MATERIAL SUPPLIED →
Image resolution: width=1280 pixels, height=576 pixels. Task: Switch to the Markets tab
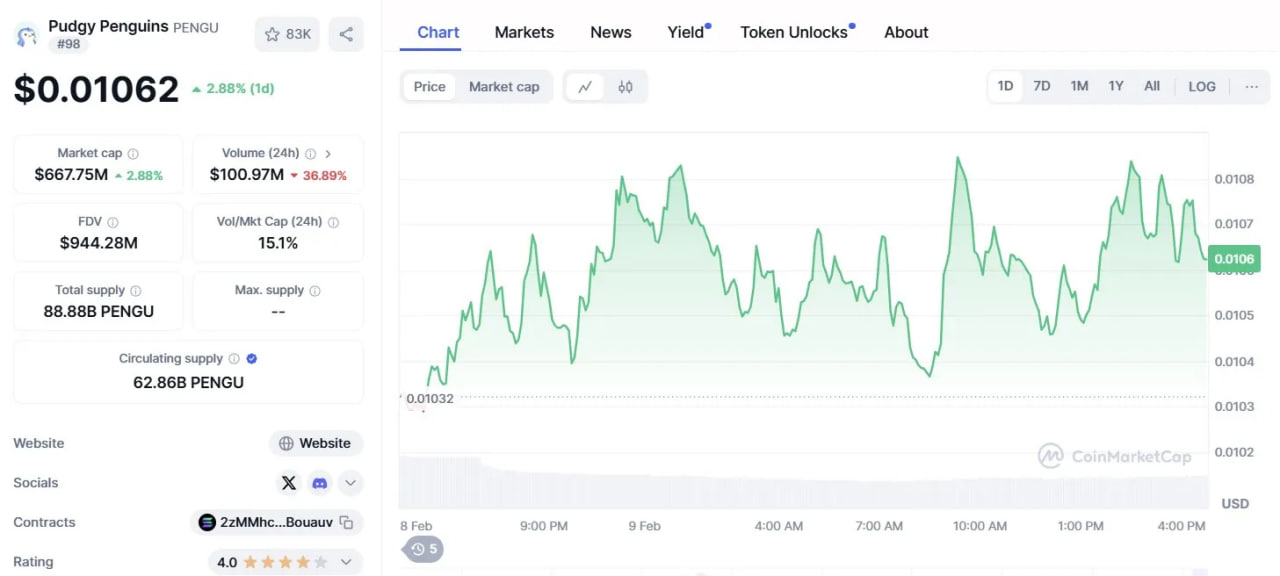(524, 32)
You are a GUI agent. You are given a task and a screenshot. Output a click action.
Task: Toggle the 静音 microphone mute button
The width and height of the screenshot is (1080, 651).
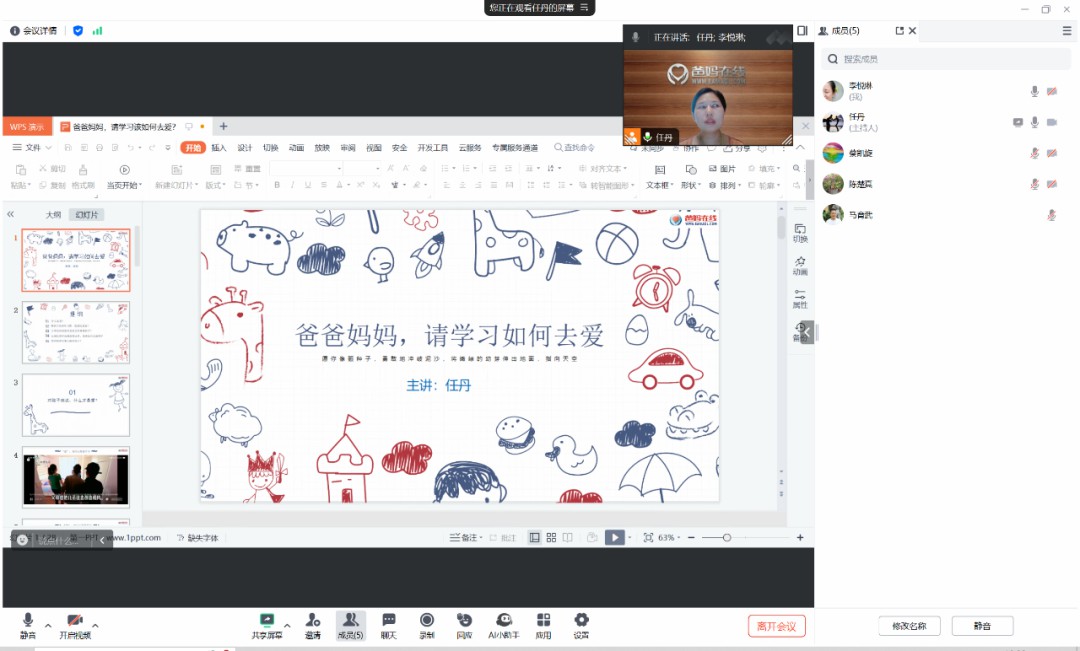click(x=28, y=625)
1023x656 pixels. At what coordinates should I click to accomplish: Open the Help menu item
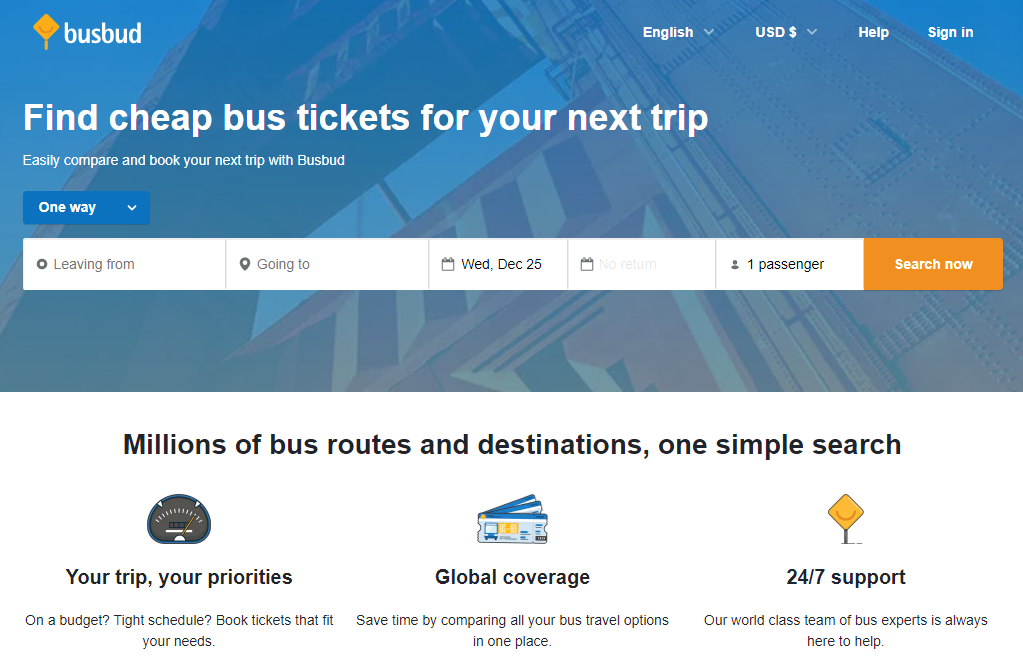pos(873,31)
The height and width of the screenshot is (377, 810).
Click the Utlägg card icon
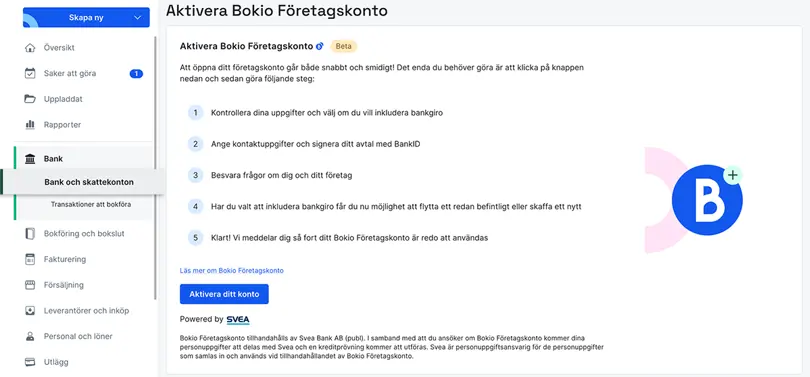30,362
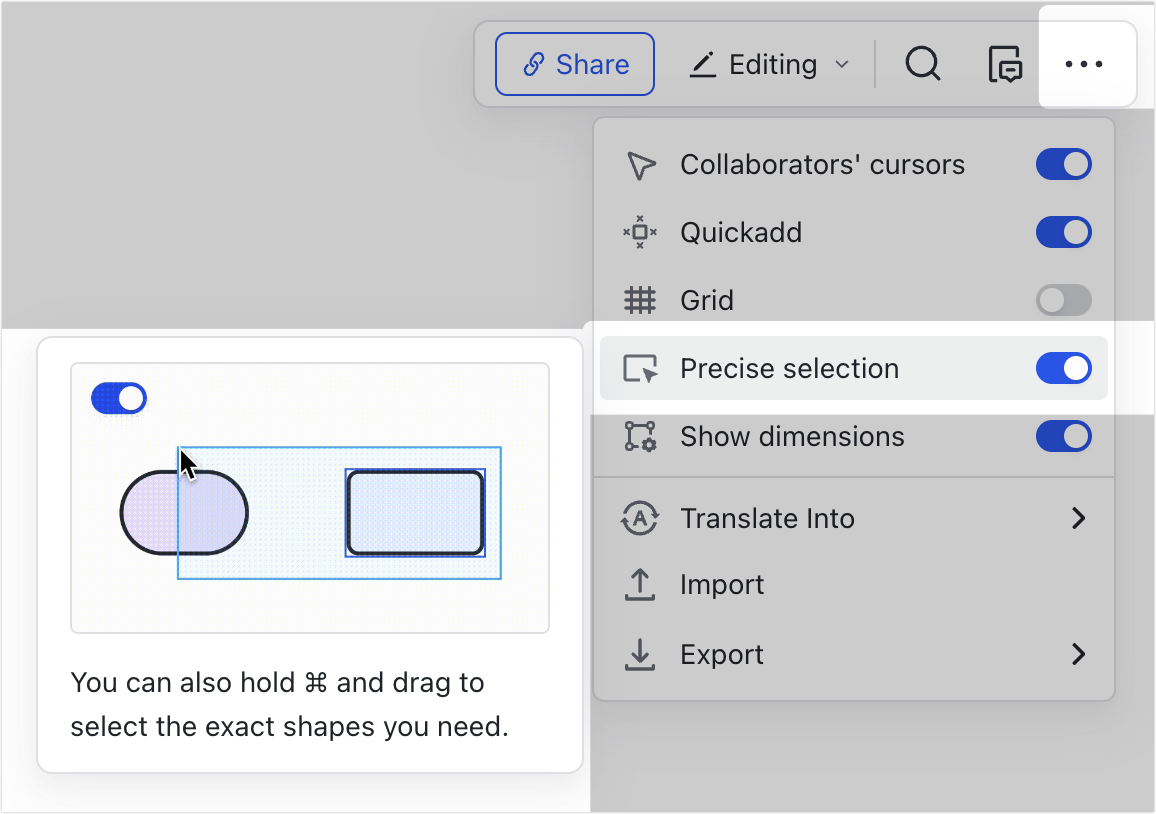Click the Quickadd icon in menu
Image resolution: width=1156 pixels, height=814 pixels.
point(639,233)
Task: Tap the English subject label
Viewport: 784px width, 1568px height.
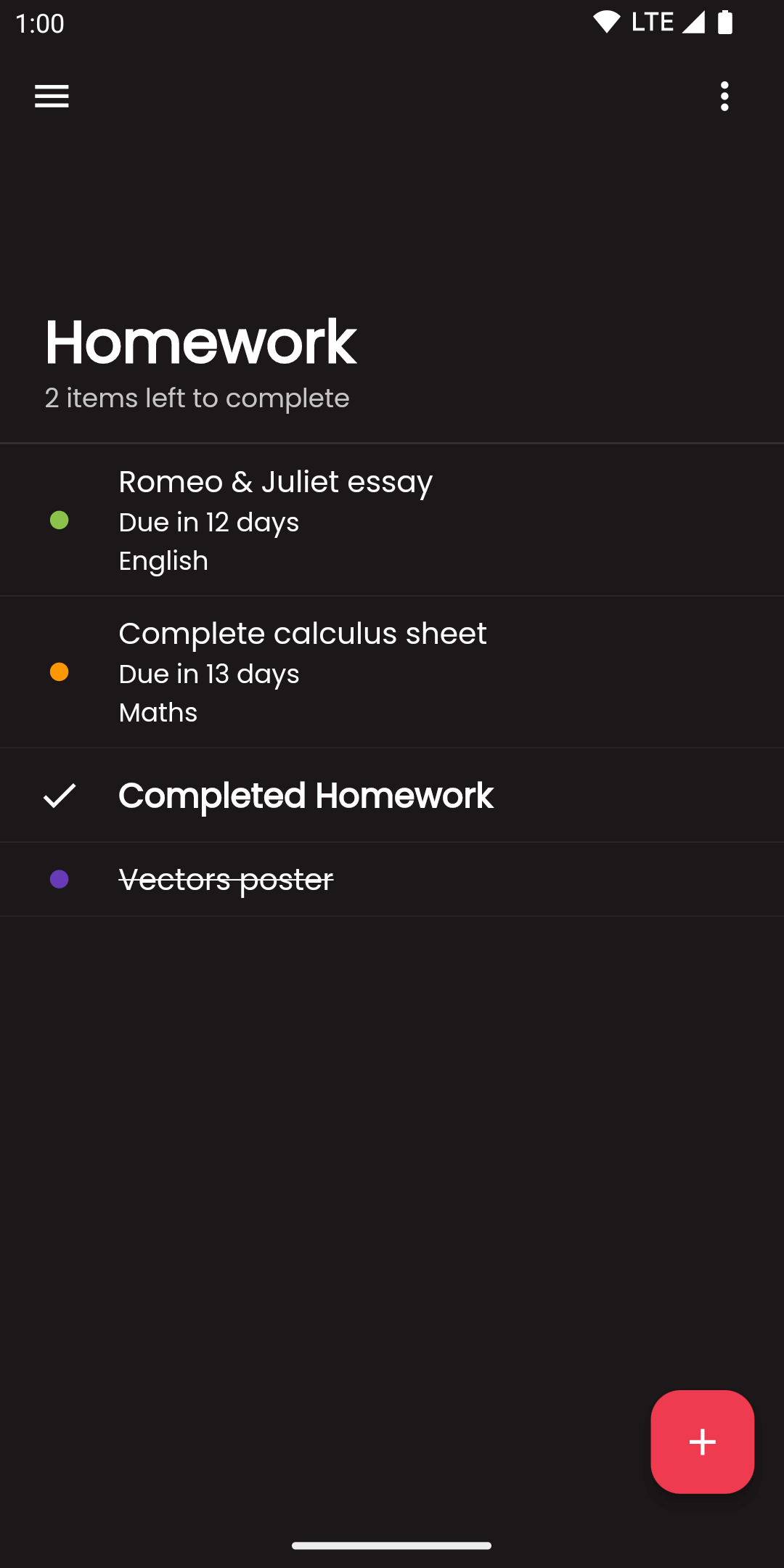Action: [163, 561]
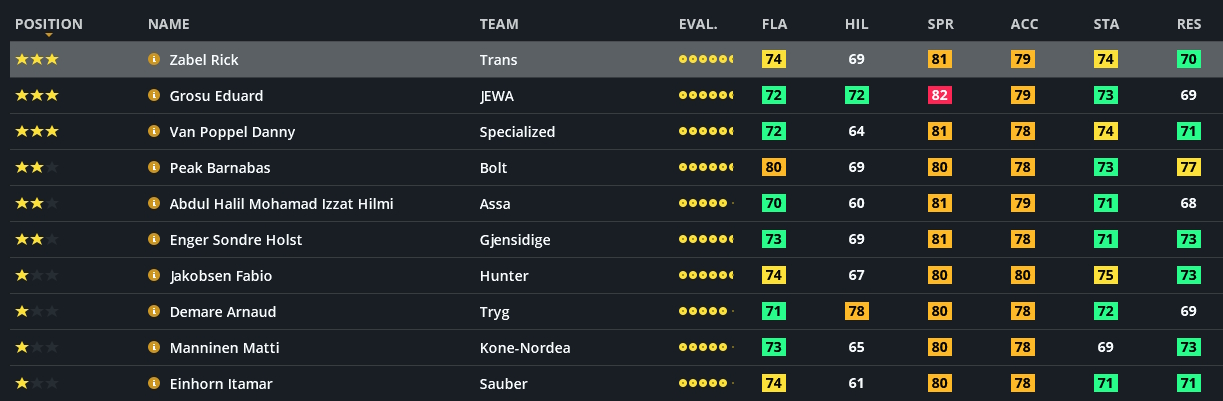Open Jakobsen Fabio info icon
This screenshot has width=1223, height=401.
point(154,276)
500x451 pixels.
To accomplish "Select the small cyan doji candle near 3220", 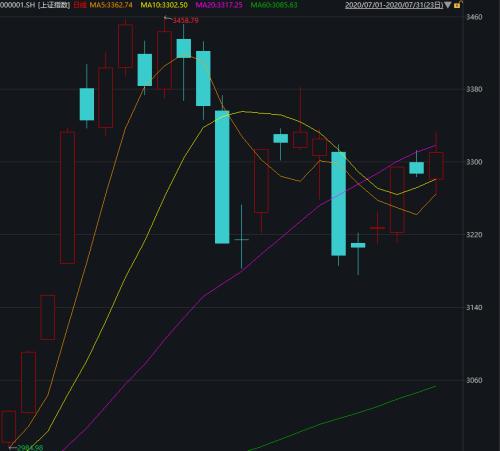I will pos(241,239).
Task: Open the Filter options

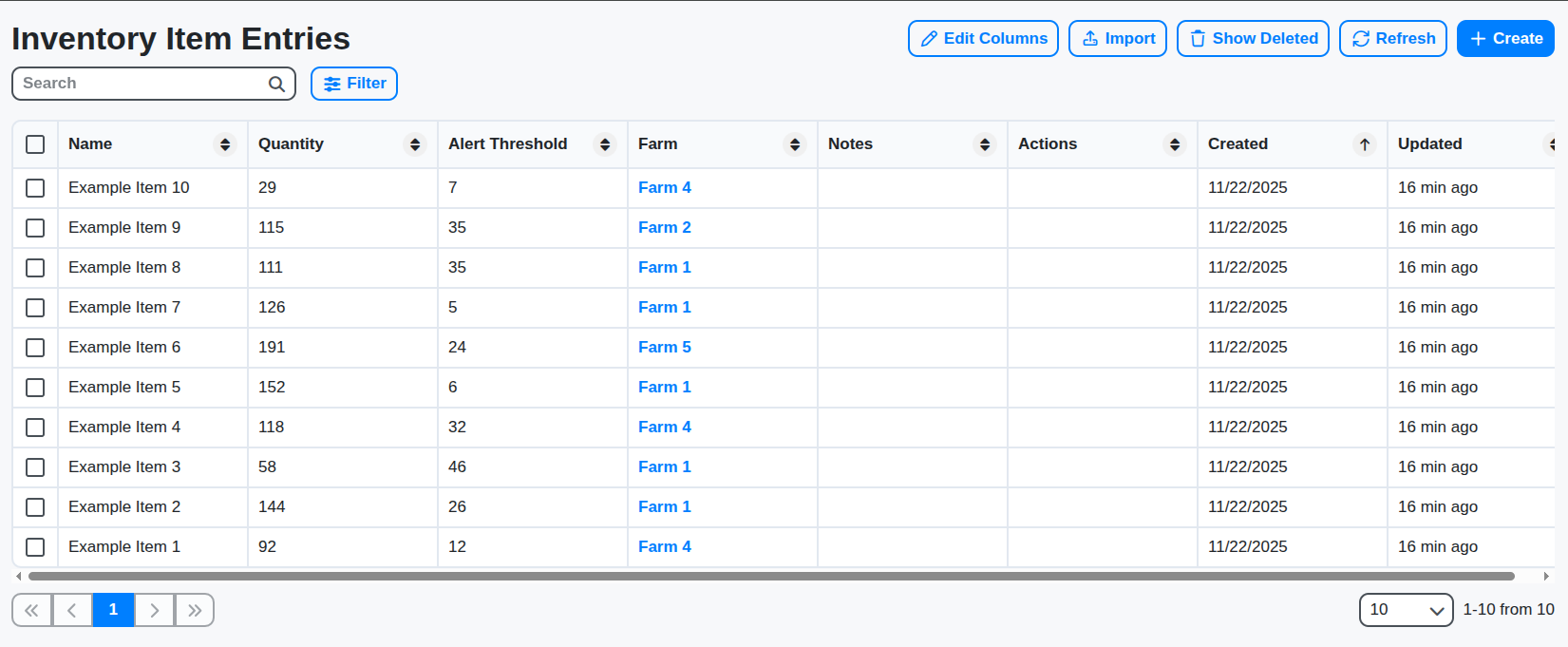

WHAT THIS TASK INVOLVES → Exactly as written above, retype the lines starting at the one holding "Task: Toggle the 静音 microphone mute button" and ending at the one holding "The height and", both included, but not the pictures.

REPLY →
Task: Toggle the 静音 microphone mute button
The width and height of the screenshot is (1080, 651).
click(x=28, y=625)
1023x656 pixels. At what coordinates should I click to accomplish: Open the Help menu item
pos(873,31)
The height and width of the screenshot is (377, 810).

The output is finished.